NSA Next Generation offers double the support to young sheep farmers

11th November 2019

The National Sheep Association (NSA) welcomed young sheep farmers from across the UK to its annual Next Generation winter conferences last week.

For the first time since the launch of the NSA Next Generation programme, an initiative that aims to support the future of the UK sheep industry by encouraging young sheep farmers of the future, the conferences were held at two venues allowing an increased number of young sheep enthusiasts to take part in the free informative, networking events.

The first of the events was held at Sedgemoor Livestock market, Somerset, with the second at Junction 36 Rural Auction Centre, Cumbria, with approximately 100 young farmers and students joining together across the two venues.

Speakers from NSA Next Generation’s own successful Ambassador project were joined by industry experts including local sheep vets, land agents, the Moredun research institute and representatives from the Farming Community Network (FCN) to highlight to attendees the importance of looking after themselves, as well as their sheep.

Helping to bring the conferences together, NSA Communications Officer Katie James comments: “ The NSA Next Generation Winter Conference is always a popular event and this year was no exception with young farmers and students joining us from far afield. As always, we were very lucky to be joined by some excellent speakers offering targeted advice for those younger people involved in the industry as well as NSA Next Generation Ambassadors delivering information to attendees on how they add value to their farming enterprises in different ways.”

The annual winter conference is just one component of the ever-growing number of activities offered by NSA Next Generation. This year has seen new additions to the programme including a travel bursary and a future trip to Westminster for those interested in agricultural policy. The programme is funded entirely by NSA, NSA regions and NSA ram sales and events such as those held last week are done so with the wider support of the agricultural sector. 

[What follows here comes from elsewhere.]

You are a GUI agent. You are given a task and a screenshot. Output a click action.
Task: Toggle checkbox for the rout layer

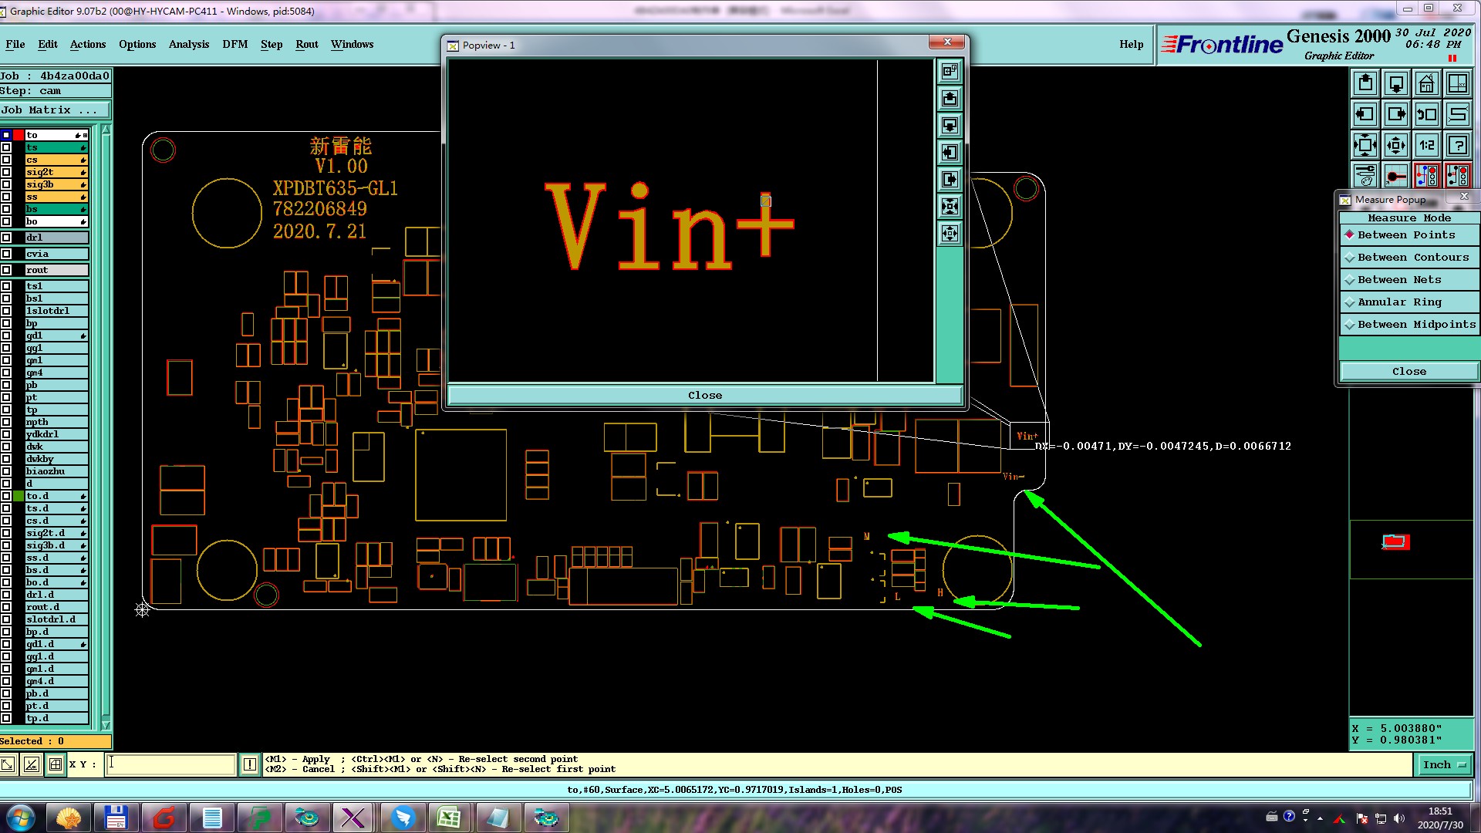(x=6, y=270)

Mrs James continues: “Thanks must go to all of our speakers at last week’s conferences, without whom events such as these could not happen. Thanks, should also go to all the young people who joined us for the enthusiasm shown at both of the events. Most of those joining us at the events are just starting out in their careers at a time of uncertainty for the industry but despite this, they were motivated and confident of a successful future in their chosen career as shepherds or as those working in the allied industries. This positivity is exactly what is needed at this time.”